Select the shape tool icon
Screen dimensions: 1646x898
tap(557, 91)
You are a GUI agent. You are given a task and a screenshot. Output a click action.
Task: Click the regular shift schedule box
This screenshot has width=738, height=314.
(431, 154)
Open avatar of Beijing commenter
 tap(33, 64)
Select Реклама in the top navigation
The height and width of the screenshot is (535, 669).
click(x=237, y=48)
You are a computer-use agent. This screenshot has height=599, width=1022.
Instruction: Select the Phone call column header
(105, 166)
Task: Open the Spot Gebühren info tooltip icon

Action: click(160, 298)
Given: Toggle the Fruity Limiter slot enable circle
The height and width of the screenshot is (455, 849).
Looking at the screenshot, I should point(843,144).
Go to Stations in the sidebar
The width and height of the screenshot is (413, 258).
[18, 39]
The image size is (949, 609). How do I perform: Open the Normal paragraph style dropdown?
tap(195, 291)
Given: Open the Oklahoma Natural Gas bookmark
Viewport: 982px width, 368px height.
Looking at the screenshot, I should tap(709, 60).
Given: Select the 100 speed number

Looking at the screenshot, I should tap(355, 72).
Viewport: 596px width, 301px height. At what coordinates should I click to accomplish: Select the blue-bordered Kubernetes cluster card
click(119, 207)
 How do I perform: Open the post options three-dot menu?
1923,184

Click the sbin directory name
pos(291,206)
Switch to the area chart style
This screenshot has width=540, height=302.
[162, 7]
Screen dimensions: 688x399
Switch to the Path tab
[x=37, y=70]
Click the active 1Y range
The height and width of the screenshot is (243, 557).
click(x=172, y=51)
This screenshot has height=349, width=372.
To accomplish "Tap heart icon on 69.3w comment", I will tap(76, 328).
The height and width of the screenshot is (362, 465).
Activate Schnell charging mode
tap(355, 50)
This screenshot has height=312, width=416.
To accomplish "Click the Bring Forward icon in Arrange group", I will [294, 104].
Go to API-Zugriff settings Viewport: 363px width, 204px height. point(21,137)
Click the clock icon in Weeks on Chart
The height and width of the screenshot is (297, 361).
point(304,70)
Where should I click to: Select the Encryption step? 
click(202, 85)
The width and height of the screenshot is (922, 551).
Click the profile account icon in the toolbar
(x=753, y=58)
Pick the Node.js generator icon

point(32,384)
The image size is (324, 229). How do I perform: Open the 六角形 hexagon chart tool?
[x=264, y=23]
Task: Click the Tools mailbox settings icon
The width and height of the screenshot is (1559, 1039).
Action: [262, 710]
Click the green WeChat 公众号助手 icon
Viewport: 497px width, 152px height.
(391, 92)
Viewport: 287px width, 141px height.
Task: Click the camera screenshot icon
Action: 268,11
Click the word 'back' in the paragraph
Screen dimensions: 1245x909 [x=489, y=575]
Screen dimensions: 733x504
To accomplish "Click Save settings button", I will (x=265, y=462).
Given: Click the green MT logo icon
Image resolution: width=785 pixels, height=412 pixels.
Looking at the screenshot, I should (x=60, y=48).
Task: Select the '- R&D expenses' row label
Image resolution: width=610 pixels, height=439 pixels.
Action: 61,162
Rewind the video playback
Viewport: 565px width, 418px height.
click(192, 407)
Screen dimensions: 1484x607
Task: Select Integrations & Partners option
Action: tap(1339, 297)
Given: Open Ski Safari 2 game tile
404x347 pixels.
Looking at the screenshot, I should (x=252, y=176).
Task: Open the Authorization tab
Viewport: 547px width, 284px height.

■ ■ ■ ■ ■

• THE PROBLEM
Copy the rows above verbatim, from the line containing "The height and width of the screenshot is (362, 465)." through the line containing "will (x=265, y=462).", with both of those lines included.

• FULL RESPONSE
The height and width of the screenshot is (362, 465).
Activate Schnell charging mode
tap(355, 50)
This screenshot has height=312, width=416.
To accomplish "Click the Bring Forward icon in Arrange group", I will [294, 104].
Go to API-Zugriff settings Viewport: 363px width, 204px height. point(21,137)
Click the clock icon in Weeks on Chart
The height and width of the screenshot is (297, 361).
point(304,70)
Where should I click to: Select the Encryption step? 
click(202, 85)
The width and height of the screenshot is (922, 551).
Click the profile account icon in the toolbar
(x=753, y=58)
Pick the Node.js generator icon

point(32,384)
The image size is (324, 229). How do I perform: Open the 六角形 hexagon chart tool?
[x=264, y=23]
Task: Click the Tools mailbox settings icon
The width and height of the screenshot is (1559, 1039).
Action: [262, 710]
Click the green WeChat 公众号助手 icon
Viewport: 497px width, 152px height.
(391, 92)
Viewport: 287px width, 141px height.
Task: Click the camera screenshot icon
Action: 268,11
Click the word 'back' in the paragraph
Screen dimensions: 1245x909 [x=489, y=575]
Screen dimensions: 733x504
To accomplish "Click Save settings button", I will (x=265, y=462).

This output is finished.